How to optimize? I mean Go program

Original link: https://colobu.com/2022/10/17/a-first-look-at-arena/

Go language is a very easy to use language, and the optimization routines of Go programs are basically unknown to everyone. If you have the heart, you can search for many Go program optimization skills on the Internet. Some articles may only introduce Several optimization points, some articles from CPU architecture to slice pre-allocation, to finding performance bottlenecks through pprof, etc., comprehensively introduce the optimization of Go programs, so the visible methods are basically understood by everyone. Tapir asked a question, as shown below, you can see how deeply everyone has been optimizing the Go language.


1
2
3
4
5
6
7
8
9
10
11
12
13
14
15
16
17

const N = 1000
var a [N] int
//go:noinline
func g0(a *[N] int ) {
for i := range a {
a[i] = i // line 12
}
}
//go:noinline
func g1(a *[N] int ) {
_ = *a // line 18
for i := range a {
a[i] = i // line 20
}
}

Go officials are not idle either. Although the Go language did not aim to match the performance of the C++ language at the beginning of its creation, the Go team has been working on the compilation and runtime optimization of the Go language.

Recently, the Go language is also adding two new performance optimization features, one is cmd/compile: profile-guided optimization , this proposal has been accepted, and we will introduce the subsequent functions after the initial formation. Another increases the memory arena .

In addition to the optimization of common general languages, one of the biggest problems affecting the performance of Go programs is garbage collection, so one of the reasons why programmers who use C++ and Rust develop diss Go programs. However, this is also a feature that cannot be bypassed by garbage collection programming languages. Basically, there is an unavoidable cost of STW. Even without STW, resources will be consumed for object convenience and inspection during garbage collection, so theoretically, Go performance is similar. Comparing C++/Rust language performance will always be worse, unless you disable garbage collection and do pure CPU calculations.

Debian’s benchmark’s game website has tested and published the performance comparison of some scenarios in many languages. For example, the following is a performance comparison of several implementation versions of Rust and Go:

It can be seen that Go’s performance is much worse than Rust’s in this binary tree scenario.
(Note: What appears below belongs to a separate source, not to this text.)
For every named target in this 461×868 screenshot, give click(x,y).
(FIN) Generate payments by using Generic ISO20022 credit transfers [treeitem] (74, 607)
But the best performing Rust implementation uses arena ‘s memory allocation:


1
2
3
4
5
6
7
8
9
10
11
12
13
14
15
16
17
18
19
20
twenty one
twenty two
twenty three
twenty four
25
26

use bumpalo::Bump;
use rayon::prelude::*;
#[derive(Debug, PartialEq, Clone, Copy)]
struct Tree<‘a> {
left: Option<&’a Tree<‘a>>,
right: Option<&’a Tree<‘a>>,
}
fn item_check (tree: &Tree) -> i32 {
if let (Some(left), Some(right)) = (tree.left, tree.right) {
1 + item_check(right) + item_check(left)
} else {
1
}
}
fn bottom_up_tree <‘r>(arena: &’r Bump, depth: i32 ) -> &’r Tree<‘r> {
let tree = arena.alloc(Tree { left: None, right: None });
if depth > 0 {
tree.right = Some(bottom_up_tree(arena, depth – 1 ));
tree.left = Some(bottom_up_tree(arena, depth – 1 ));
}
tree
}

Arena is a memory pool technology. Generally speaking, arena will create a large contiguous memory block. This memory block only needs to be pre-allocated once. The creation and release of this memory are performed manually.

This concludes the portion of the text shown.